Governo Lula repudia “intervenção” de Flávio Bolsonaro nos EUA e liga atuação a Caso Master
O governo do presidente Luiz Inácio Lula da Silva reagiu com veemência à participação do senador Flávio Bolsonaro (PL-RJ) em uma audiência pública nos Estados Unidos. A audiência, promovida pelo Escritório do Representante Comercial dos EUA (USTR), discutiu a imposição de tarifas comerciais contra o Brasil.
Em nota oficial, o Planalto classificou a ida do senador como uma “intervenção” e criticou a forma como Flávio Bolsonaro abordou o tema, acusando o presidente Lula de usar as tarifas a seu favor em um ano eleitoral.
A manifestação do governo brasileiro, divulgada nesta terça-feira (7), enfatiza que a investigação americana é considerada injusta e aponta falhas na argumentação do senador. O Planalto citou especificamente a menção ao escândalo do “Caso Master”, ressaltando que Flávio Bolsonaro omitiu seu próprio envolvimento e as ligações com Daniel Vorcaro, dono do banco investigado.
Críticas à Omissão e ao “Caso Master”
O governo Lula destacou que, ao citar o “Caso Master”, o maior esquema de corrupção da história do país, Flávio Bolsonaro “esqueceu de mencionar seus próprios vínculos com Daniel Vorcaro”. Segundo a nota, o senador teria solicitado mais de R$ 130 milhões a Vorcaro para, supostamente, produzir um filme sobre seu pai, o ex-presidente Jair Bolsonaro.
Flávio Bolsonaro havia argumentado na audiência que a imposição de tarifas sobre produtos brasileiros beneficiaria Lula na disputa eleitoral e que o momento atual seria “o pior” para tal medida. Ele sugeriu o adiamento da discussão para após as eleições brasileiras, visando evitar o uso político da questão.
Em contrapartida, a nota do governo brasileiro ressalta que, entre os 34 brasileiros inscritos na audiência, Flávio Bolsonaro foi o único a não se posicionar contra as medidas impostas ao Brasil. Em vez disso, ele optou por sugerir o adiamento, com um “claro objetivo eleitoreiro”, segundo o Planalto.
“Traição à Pátria” versus Oposição Legítima
O governo argumenta que o senador “optou por legitimar os resultados de uma investigação injusta contra empresários e trabalhadores do nosso país”, em vez de rebater as alegações americanas.

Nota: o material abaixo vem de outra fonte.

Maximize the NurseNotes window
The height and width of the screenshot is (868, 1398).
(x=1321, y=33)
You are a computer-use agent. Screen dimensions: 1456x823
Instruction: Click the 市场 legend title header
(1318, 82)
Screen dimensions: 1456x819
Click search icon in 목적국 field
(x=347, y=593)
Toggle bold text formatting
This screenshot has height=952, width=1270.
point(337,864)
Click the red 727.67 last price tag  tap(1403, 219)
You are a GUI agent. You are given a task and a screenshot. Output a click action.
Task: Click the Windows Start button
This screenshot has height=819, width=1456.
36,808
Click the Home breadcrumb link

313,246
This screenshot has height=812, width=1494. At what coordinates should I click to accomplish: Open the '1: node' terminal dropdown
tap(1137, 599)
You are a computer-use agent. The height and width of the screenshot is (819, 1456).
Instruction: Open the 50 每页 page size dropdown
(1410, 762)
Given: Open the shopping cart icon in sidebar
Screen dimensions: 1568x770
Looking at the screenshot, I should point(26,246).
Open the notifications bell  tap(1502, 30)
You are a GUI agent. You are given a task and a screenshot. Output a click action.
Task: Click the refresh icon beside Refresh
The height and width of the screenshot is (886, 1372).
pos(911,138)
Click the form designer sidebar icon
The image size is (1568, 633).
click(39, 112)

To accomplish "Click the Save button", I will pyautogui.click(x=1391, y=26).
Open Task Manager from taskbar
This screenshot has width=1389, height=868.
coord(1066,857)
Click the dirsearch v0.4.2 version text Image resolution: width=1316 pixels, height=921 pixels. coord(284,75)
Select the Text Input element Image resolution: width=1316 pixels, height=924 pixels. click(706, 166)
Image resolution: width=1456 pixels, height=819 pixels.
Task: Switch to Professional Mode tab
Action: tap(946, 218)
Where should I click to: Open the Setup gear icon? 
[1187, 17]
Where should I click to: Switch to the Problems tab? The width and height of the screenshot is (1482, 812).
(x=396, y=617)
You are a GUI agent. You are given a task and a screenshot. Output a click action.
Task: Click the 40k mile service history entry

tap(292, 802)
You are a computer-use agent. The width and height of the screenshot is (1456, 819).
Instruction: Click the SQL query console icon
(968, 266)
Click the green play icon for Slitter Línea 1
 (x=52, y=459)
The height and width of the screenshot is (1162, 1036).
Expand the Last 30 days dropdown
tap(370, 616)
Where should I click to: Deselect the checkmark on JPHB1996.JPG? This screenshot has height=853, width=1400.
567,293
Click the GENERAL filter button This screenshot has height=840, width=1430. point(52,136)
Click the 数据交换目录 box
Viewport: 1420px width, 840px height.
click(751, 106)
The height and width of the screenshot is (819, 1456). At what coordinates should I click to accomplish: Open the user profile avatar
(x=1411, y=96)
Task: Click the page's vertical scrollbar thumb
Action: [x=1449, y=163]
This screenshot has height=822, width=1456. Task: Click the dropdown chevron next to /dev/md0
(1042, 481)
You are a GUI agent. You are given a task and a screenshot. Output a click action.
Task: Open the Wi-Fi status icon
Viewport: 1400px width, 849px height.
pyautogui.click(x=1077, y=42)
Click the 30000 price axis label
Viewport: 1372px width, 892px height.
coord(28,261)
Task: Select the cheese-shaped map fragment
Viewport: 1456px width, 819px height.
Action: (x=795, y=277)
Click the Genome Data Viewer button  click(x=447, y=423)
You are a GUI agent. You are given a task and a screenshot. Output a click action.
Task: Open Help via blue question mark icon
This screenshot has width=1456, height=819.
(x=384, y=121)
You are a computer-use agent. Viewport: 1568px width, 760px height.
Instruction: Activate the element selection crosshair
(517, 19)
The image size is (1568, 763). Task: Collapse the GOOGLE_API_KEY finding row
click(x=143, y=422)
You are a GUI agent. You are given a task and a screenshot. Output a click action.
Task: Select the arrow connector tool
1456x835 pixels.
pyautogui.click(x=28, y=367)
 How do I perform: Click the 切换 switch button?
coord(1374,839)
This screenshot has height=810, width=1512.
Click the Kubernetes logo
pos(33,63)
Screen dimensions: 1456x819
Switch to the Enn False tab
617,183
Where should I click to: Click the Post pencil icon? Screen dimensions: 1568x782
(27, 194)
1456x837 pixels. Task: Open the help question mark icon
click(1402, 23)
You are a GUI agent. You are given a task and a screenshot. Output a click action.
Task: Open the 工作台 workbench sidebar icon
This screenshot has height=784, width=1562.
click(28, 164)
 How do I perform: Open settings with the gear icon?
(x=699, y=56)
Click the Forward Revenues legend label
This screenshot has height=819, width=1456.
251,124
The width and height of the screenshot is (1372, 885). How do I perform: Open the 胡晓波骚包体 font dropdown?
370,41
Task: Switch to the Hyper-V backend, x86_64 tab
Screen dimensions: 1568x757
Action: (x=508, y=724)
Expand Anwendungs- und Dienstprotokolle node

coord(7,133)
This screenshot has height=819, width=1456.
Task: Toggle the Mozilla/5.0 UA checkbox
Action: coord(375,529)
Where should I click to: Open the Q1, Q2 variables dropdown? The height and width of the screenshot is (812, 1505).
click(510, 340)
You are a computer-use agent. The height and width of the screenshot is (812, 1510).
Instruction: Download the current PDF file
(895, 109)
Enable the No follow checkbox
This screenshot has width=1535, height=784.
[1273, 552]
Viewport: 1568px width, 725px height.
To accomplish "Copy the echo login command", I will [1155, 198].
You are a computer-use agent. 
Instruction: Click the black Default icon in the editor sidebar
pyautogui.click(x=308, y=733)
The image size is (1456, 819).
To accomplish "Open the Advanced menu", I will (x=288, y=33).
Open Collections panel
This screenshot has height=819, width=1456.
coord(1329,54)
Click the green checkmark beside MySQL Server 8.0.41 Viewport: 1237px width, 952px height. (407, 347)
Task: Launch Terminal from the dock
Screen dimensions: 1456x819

Flávio Bolsonaro, por sua vez, justificou sua participação como parlamentar brasileiro e figura proeminente da oposição, criticando a ausência de representantes oficiais do governo brasileiro no evento.
A avaliação interna do Planalto é que o Brasil não deveria enviar representantes oficiais para não legitimar a investigação americana, da qual o governo Lula se opõe. A nota oficial foi enfática ao diferenciar oposição legítima de ações prejudiciais ao país: “Divergir do governo é legítimo. Convocar uma potência estrangeira a pressionar o próprio país é traição à Pátria. Há uma diferença essencial entre fazer oposição ao governo e fazer oposição ao país e ao povo brasileiro”.
Investigação Americana e Negociações em Andamento
O USTR investiga o Brasil sob a Seção 301 por supostas práticas desleais desde julho do ano passado. Em 1º de junho, o escritório anunciou a conclusão da investigação, que analisou temas como sistemas de pagamento (incluindo o Pix), desmatamento ilegal, big techs e corrupção, sugerindo um novo tarifaço de 25% sobre produtos brasileiros.
Audiências em Washington buscam coletar posicionamentos de entidades interessadas após a divulgação do resultado da Seção 301. O governo brasileiro, por meio de ministros e técnicos, tem se reunido com representantes americanos para reverter as taxações, evidenciando um longo período de negociações entre os dois países desde o início das taxações em julho de 2025.